For complete methods and error analysis, please consult Mueller DR, Copland L, Jeffries MO (2017) Changes in Canadian Arctic ice shelf extent since 1906. In: Copland L, Mueller DR (eds) Arctic Ice Shelves and Ice Islands, Springer SBM, Dordrecht. In Press. 

Data used in this project were typically synthetic aperature radar (SAR) imagery along with optical satellite data and aerial photos, maps and other sources.  Many of these images are copyrighted and so they are not included here.
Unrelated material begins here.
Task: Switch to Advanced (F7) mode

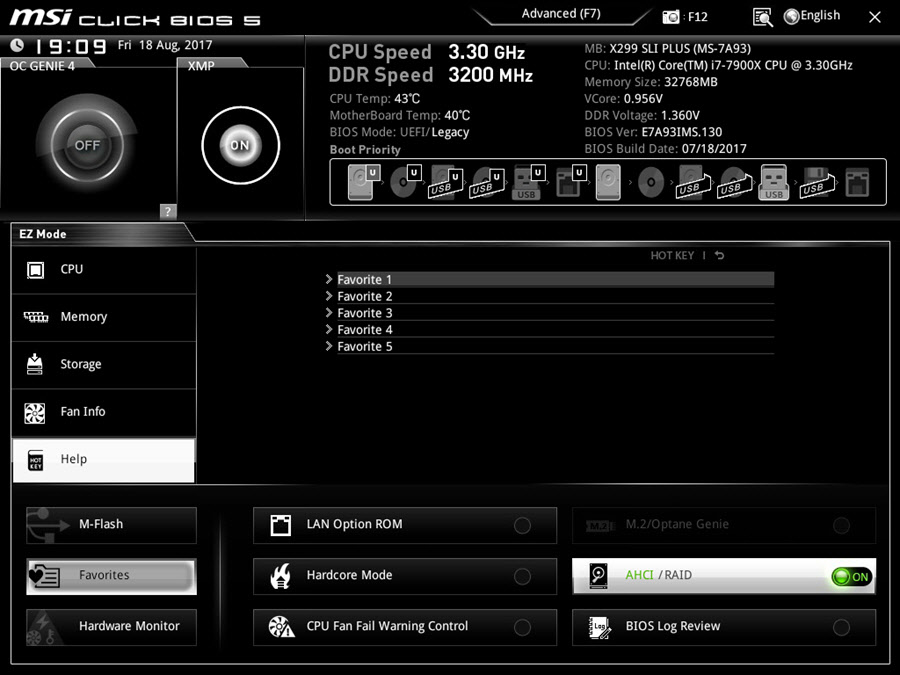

These were first projected and aligned with the coast (and quality was confirmed). 
Digitization of polygons proceeded using a shapefile template in ArcGIS
Mandatory fields - ice type and imgref1
Polygons were traced against the coast layer but can cross the coast layer if required (when the coast is obviously wrong) - it must be split later
No multipart features - made sure to explode if needed. (explode tool on edit toolbar)  - QGIS has a topology checker
Polygons were clipped to ensure no ice types occupied the same place at the same time -- order important
	- IF clips, EL; EL clips IS; and so on... 
	- Say you clip IS with EL (internal EL on Serson and Milne for example)
		- Select EL inside the IS with mouse, make new temp shp. 
		- Merge them all into one multipart poly. 
		- Copy the IS poly into that temp shp
		- **Uncheck** the original layer and then select the merged EL poly, clip/discard the overlap
		- Copy that clipped IS back into the original; delete the unclipped one if it still exists

-If the coastline was crossed then data were split - selected the coast layer and used the topology polygon split tool (advanced editor toolbar), cluster set to default
	- this cut polygons that cross the coast layer into pieces inside and outside of the coast. 
	
-ran coast.py/model 
	- this identified the relationship with the coast layer.  
	- 0 = no relationship; 2009 = touching coast; -2009 = on 'land'; 999 = crosses coast (error)
	- this model can be batched
	- may need to reload Arc (buggy) to view tables
-calculate Area with field geometry calculator.  Use km2 - can calculate in R too

Data QA/QC
There are several scripts in R to do this:
- Check Geometry // Repair Geometry  - remove null shapes
	- run R tool to find offending rows

- Overlaps and gaps
	- run the ESRI intersect tool to determine if there are any overlapping polygons per obsyear.  
	- QGIS has a topology checker that can find overlaps and gaps.  Note that the tolerance for Arc is 0.001 m and it is nanometres in QGIS. 
	- fix manually by clipping or moving vertices  or use the integrate or eliminate tool

- Make sure fields are sensible and complete - in R run scripts to show 
	- coast = 999  - if so, return to split above
	- imgref empty  - insert imgref
	- area not correct  - rerun calc Area
	- geometry bad  - Fix by moving vertices or clipping

The data were then moved out of the ArcGIS framework and a series of R scripts that cleaned the data, did mapping, plotting and sundry analyses.  These scripts should work on subsequent versions of the data set and are included here.  One notable thing that the scripts do is generate an object ID (obj).  The principle is described below:
     Obj -- The script written in R does the job.  Propagate through each IS splitting as you go. 
	- 01 is the first feature, then digit 3 and 4 yield the next designator from 00 (for the biggest section), to 01 (for the next biggest section) etc
	- as the feature splits, the next digit is used to designate children always starting with 0 (for the biggest section) then 1, 2, 3. 
	- to view an feature and all it's descendents, do wild card searches - 9???? or 901?? 
	- repeat process with FG.  
	- for other ice types - EL, IF and so on... There is a shapefile that defines areas where they belong so you can filter on fiord essentially. 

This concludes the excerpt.